[INPUT DATA]

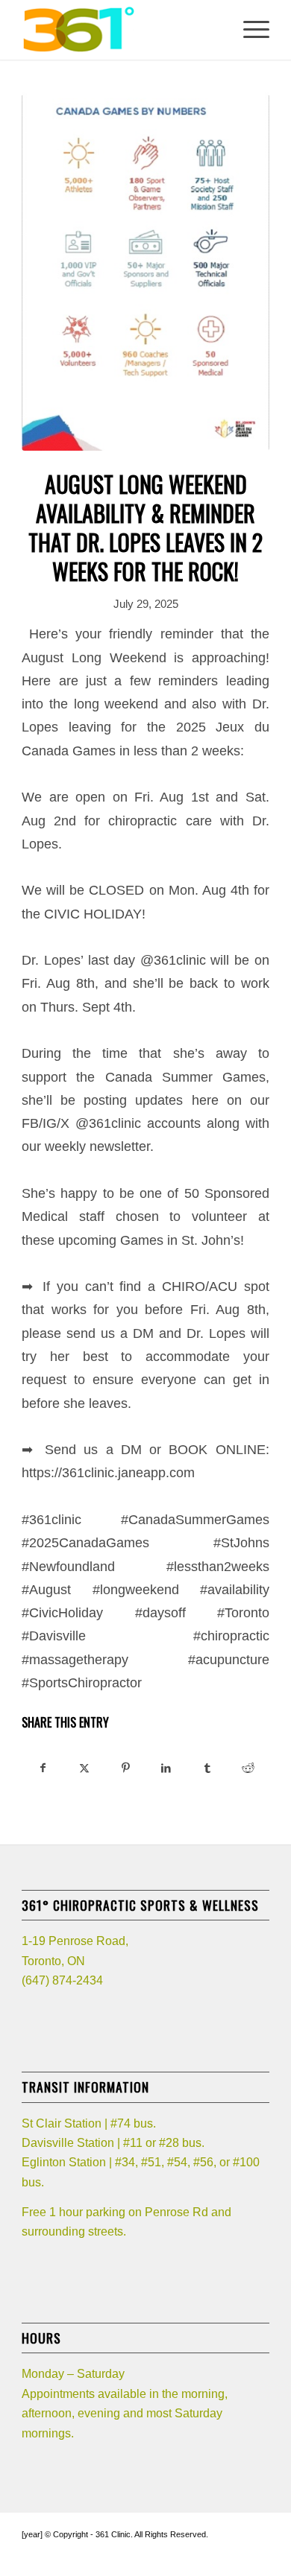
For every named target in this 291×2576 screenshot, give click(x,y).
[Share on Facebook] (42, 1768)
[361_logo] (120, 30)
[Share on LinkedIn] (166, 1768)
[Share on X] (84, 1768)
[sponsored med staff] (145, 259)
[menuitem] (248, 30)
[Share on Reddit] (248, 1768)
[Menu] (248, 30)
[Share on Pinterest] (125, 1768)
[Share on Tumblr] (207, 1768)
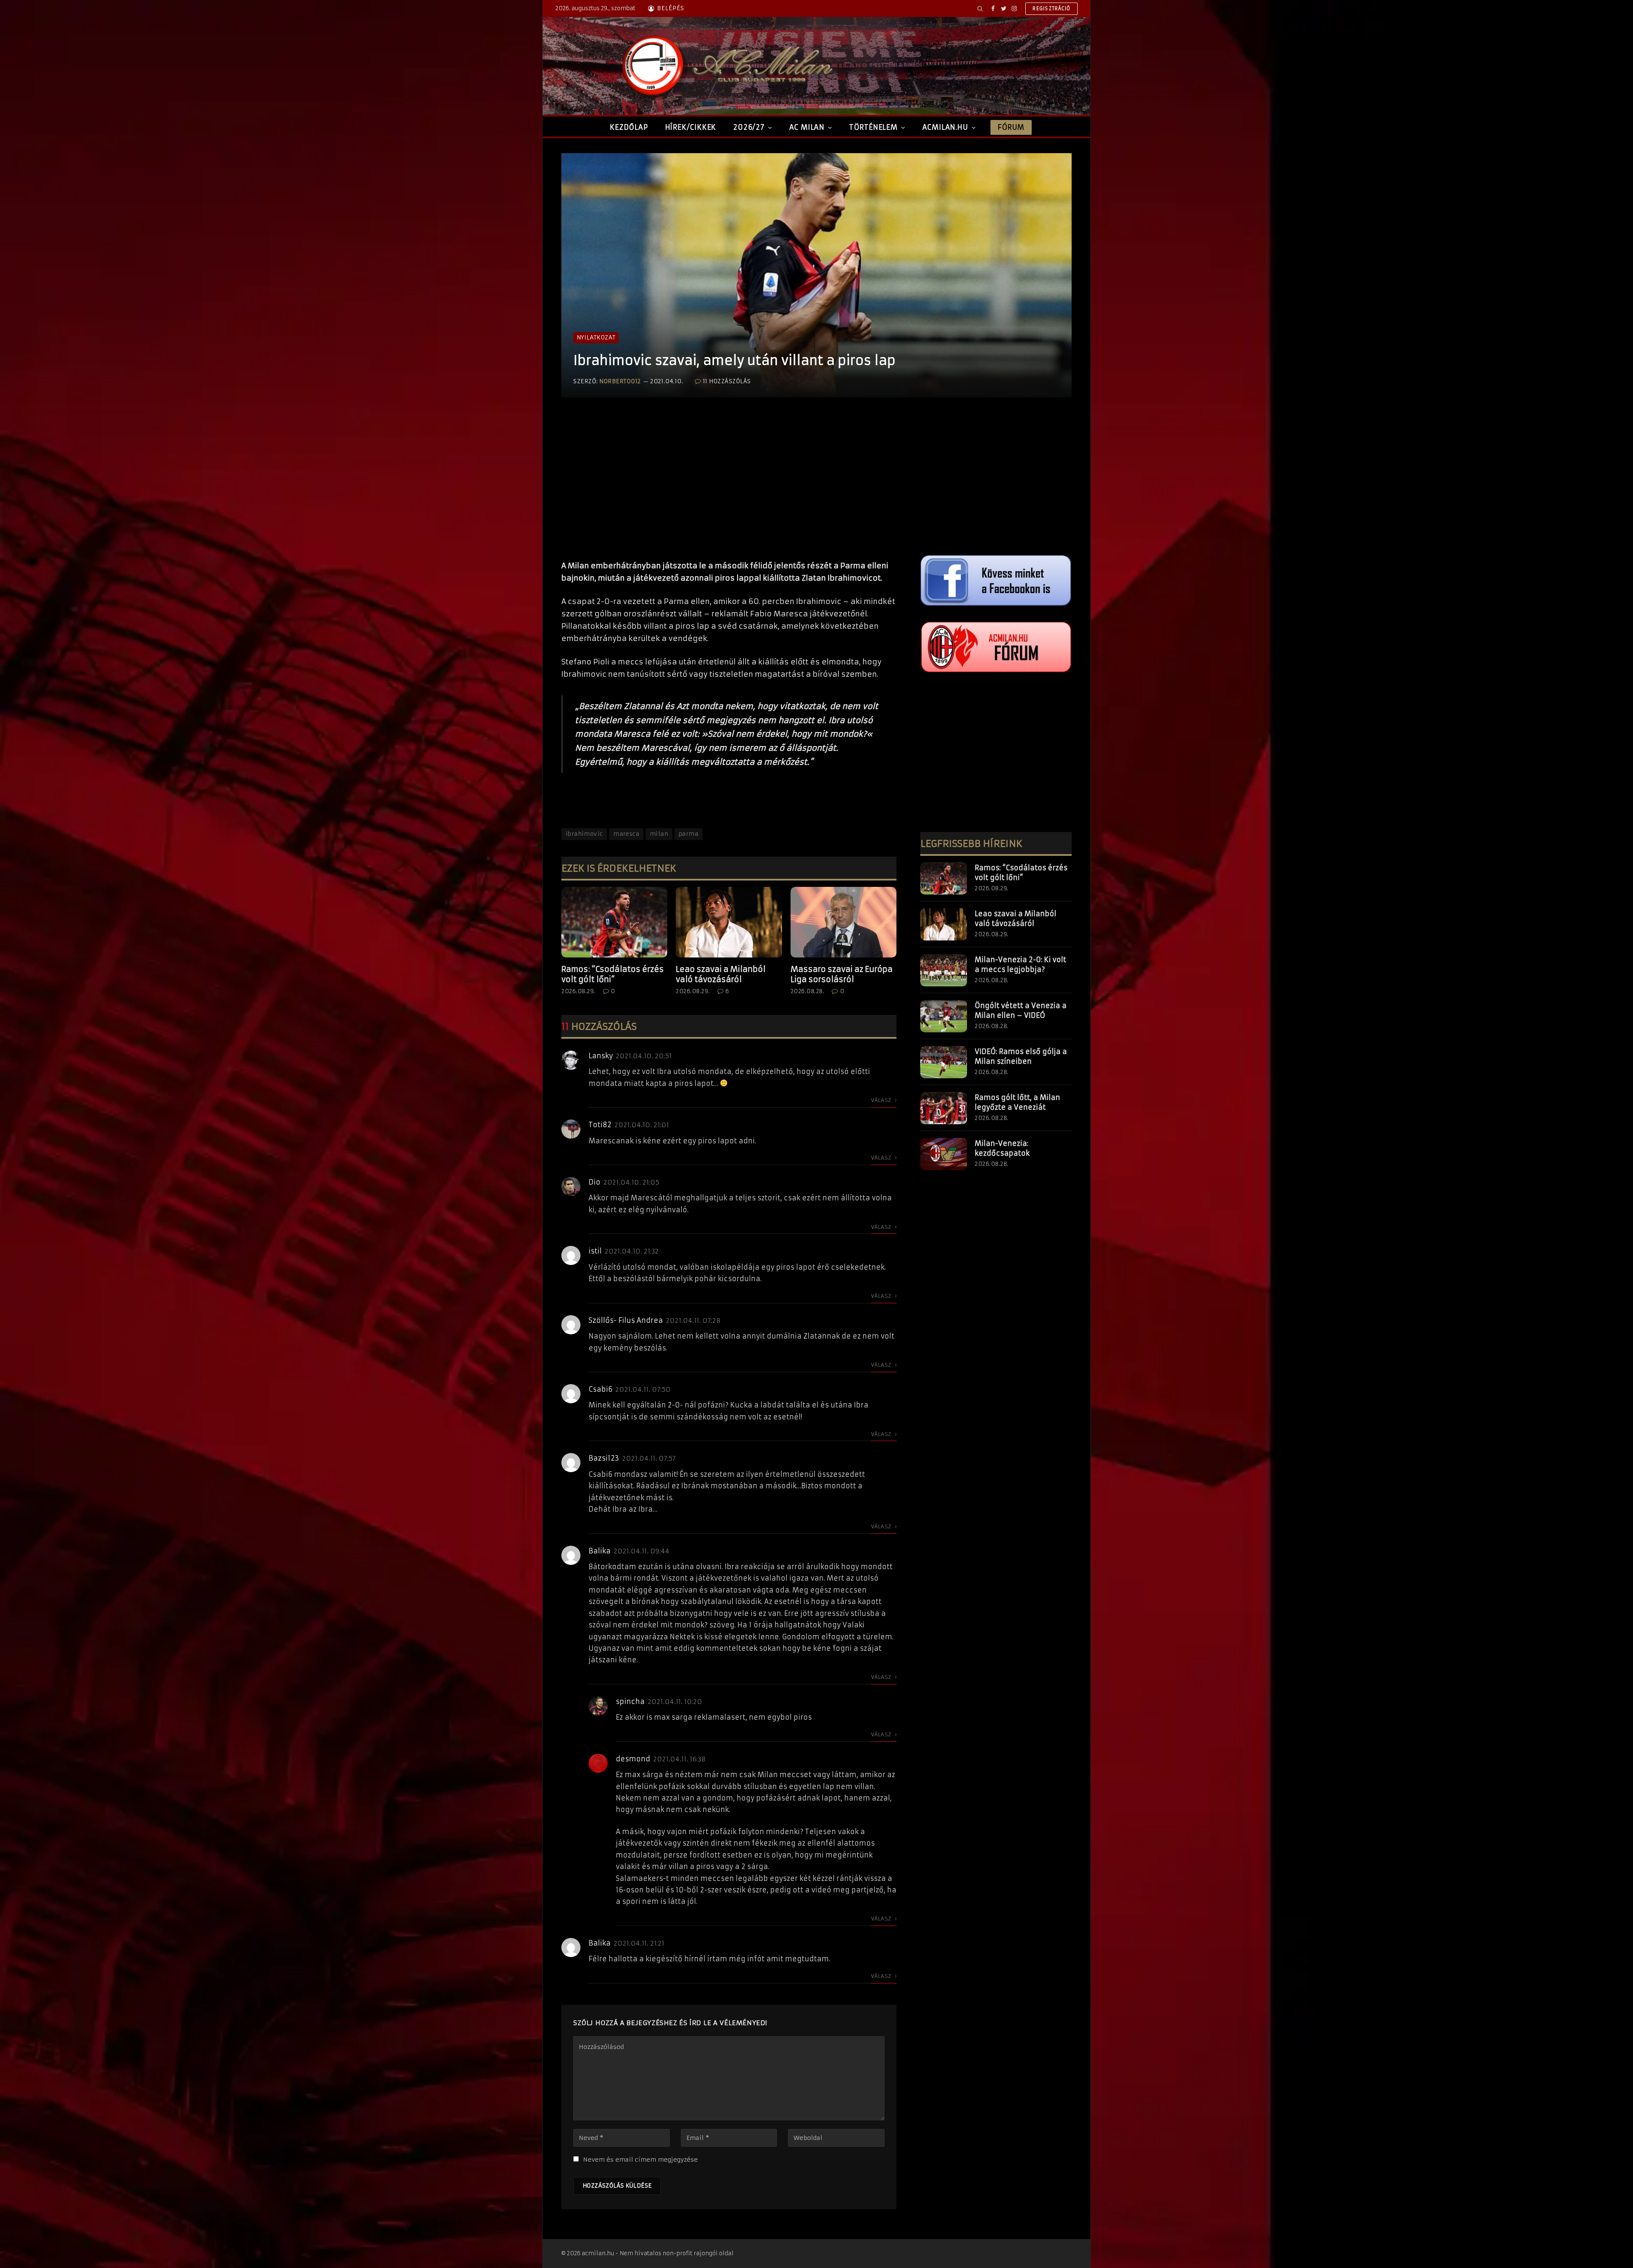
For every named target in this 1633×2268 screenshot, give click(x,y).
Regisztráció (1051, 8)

[/INPUT DATA]
[INPUT DATA]

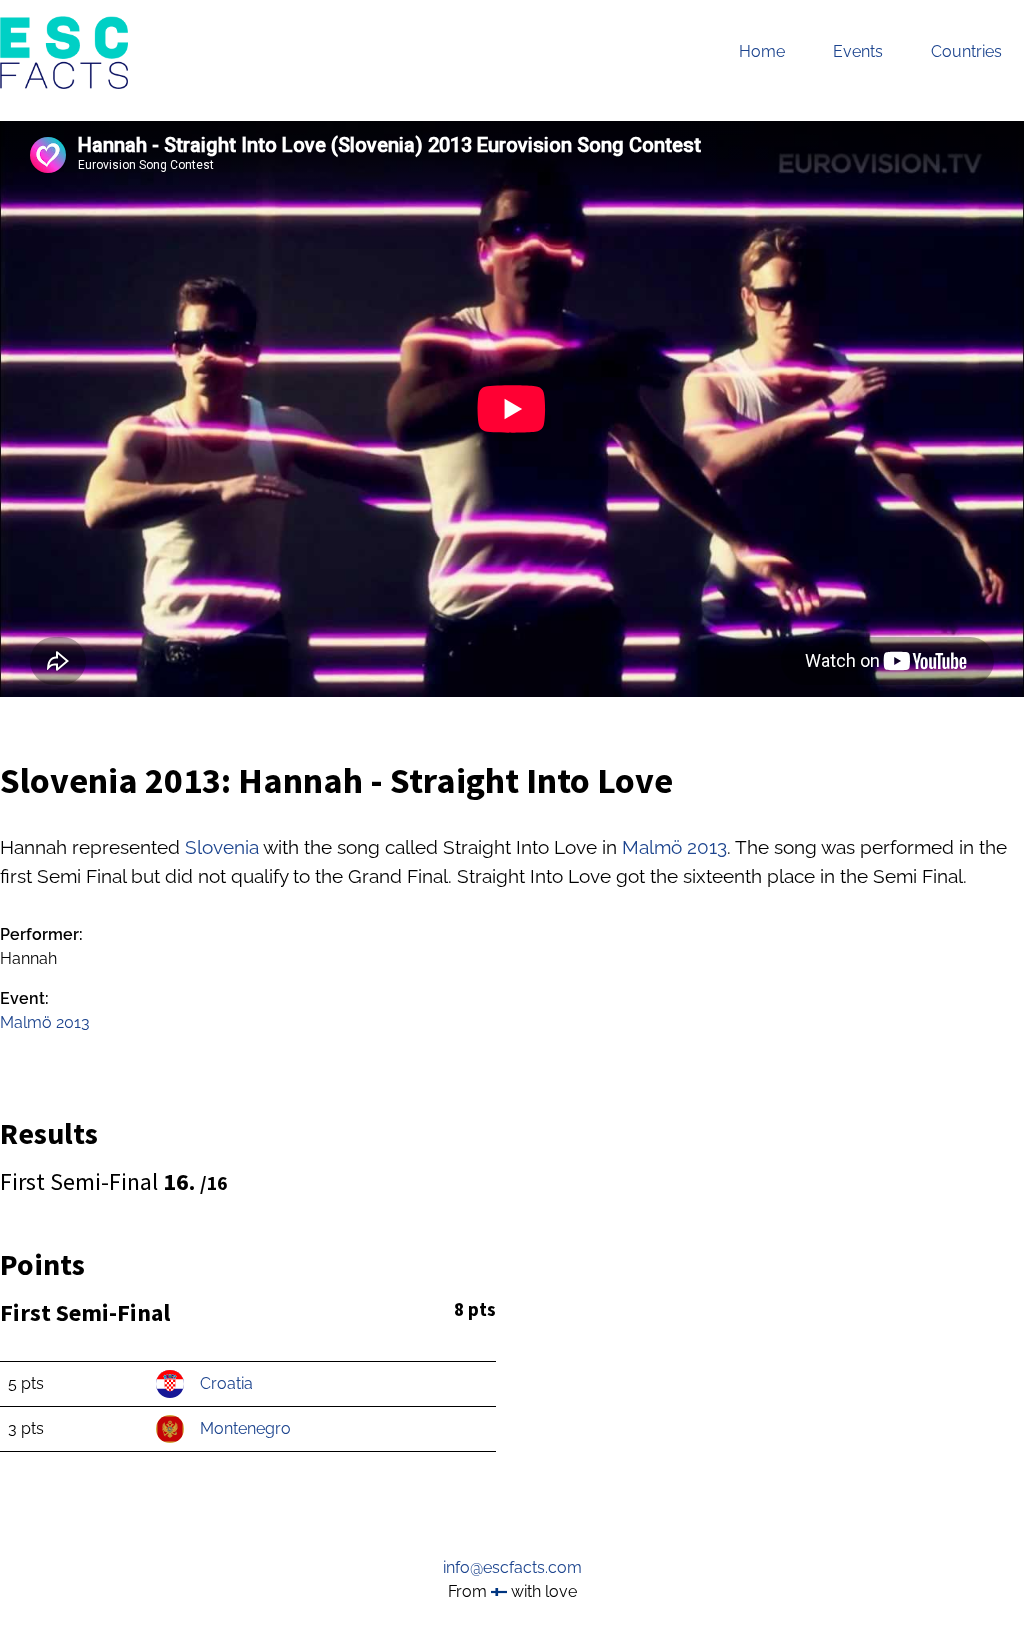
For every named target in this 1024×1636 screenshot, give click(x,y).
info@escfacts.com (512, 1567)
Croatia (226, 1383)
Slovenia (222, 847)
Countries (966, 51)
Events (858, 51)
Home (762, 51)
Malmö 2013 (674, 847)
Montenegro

[/INPUT DATA]

(WORK REQUEST)
Above are records with pictures. Reproduce exactly only the lines from the line with "For every named target in this 291×2576" through the line with "Regisztráció (1051, 8)", both ends included, and leave the pictures out.

(FINISHED EXERCISE)
For every named target in this 291×2576 screenshot, give click(x,y).
[Share on Facebook] (42, 1768)
[361_logo] (120, 30)
[Share on LinkedIn] (166, 1768)
[Share on X] (84, 1768)
[sponsored med staff] (145, 259)
[menuitem] (248, 30)
[Share on Reddit] (248, 1768)
[Menu] (248, 30)
[Share on Pinterest] (125, 1768)
[Share on Tumblr] (207, 1768)
For every named target in this 1633×2268 screenshot, give click(x,y).
Regisztráció (1051, 8)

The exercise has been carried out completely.